Try it:
Where does the string "will" appear? Copy every line of the entries below that holds it.

Supplied data:
—————

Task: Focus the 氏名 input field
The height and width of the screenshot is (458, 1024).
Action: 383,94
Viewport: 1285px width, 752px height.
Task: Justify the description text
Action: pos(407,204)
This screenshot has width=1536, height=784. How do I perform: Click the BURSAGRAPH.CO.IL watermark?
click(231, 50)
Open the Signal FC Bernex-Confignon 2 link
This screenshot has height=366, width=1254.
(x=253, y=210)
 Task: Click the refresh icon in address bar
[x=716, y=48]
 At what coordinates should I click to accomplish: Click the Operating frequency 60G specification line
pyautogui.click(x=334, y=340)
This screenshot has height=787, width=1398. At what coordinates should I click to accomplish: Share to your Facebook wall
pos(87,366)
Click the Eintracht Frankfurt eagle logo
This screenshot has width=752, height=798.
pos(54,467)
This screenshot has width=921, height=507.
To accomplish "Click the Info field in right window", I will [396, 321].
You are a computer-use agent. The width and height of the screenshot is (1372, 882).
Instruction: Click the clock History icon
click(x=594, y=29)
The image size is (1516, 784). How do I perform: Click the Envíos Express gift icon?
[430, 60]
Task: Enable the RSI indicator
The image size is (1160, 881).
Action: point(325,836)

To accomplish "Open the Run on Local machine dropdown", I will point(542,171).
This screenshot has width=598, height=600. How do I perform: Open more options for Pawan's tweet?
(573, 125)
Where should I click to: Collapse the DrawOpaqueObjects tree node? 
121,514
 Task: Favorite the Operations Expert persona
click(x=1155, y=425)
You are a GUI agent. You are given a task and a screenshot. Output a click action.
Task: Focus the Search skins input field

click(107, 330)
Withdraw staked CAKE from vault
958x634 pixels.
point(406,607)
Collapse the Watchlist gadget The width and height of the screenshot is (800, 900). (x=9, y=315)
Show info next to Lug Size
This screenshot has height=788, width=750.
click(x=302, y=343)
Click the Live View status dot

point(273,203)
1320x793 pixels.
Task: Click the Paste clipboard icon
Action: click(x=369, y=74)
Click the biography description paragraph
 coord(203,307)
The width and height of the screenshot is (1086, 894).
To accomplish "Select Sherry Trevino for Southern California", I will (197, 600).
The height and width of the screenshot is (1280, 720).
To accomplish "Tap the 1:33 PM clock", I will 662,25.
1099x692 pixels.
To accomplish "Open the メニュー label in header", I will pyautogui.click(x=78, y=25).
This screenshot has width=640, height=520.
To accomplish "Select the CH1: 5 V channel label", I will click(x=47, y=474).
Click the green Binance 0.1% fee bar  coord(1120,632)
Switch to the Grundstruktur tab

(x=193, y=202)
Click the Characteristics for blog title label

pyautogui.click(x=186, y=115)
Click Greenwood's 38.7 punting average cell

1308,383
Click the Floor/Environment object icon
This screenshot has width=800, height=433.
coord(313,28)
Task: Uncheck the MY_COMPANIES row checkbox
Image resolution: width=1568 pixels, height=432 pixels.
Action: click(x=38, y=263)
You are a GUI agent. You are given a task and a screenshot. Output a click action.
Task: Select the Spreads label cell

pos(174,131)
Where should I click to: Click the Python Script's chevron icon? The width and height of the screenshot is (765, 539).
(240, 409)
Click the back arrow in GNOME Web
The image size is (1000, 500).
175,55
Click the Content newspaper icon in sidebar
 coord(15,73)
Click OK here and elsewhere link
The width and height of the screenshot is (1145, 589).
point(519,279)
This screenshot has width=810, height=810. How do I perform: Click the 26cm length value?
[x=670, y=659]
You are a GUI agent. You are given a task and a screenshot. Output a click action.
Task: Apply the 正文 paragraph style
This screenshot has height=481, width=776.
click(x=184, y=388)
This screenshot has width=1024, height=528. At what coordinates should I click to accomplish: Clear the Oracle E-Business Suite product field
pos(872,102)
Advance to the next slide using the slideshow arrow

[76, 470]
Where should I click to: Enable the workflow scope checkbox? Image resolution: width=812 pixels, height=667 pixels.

—————

Expected output:
To accomplish "Click the Info field in right window", I will [396, 321].
To accomplish "Open the Run on Local machine dropdown", I will point(542,171).
To accomplish "Select Sherry Trevino for Southern California", I will (197, 600).
To accomplish "Tap the 1:33 PM clock", I will 662,25.
To accomplish "Open the メニュー label in header", I will pyautogui.click(x=78, y=25).
To accomplish "Select the CH1: 5 V channel label", I will click(x=47, y=474).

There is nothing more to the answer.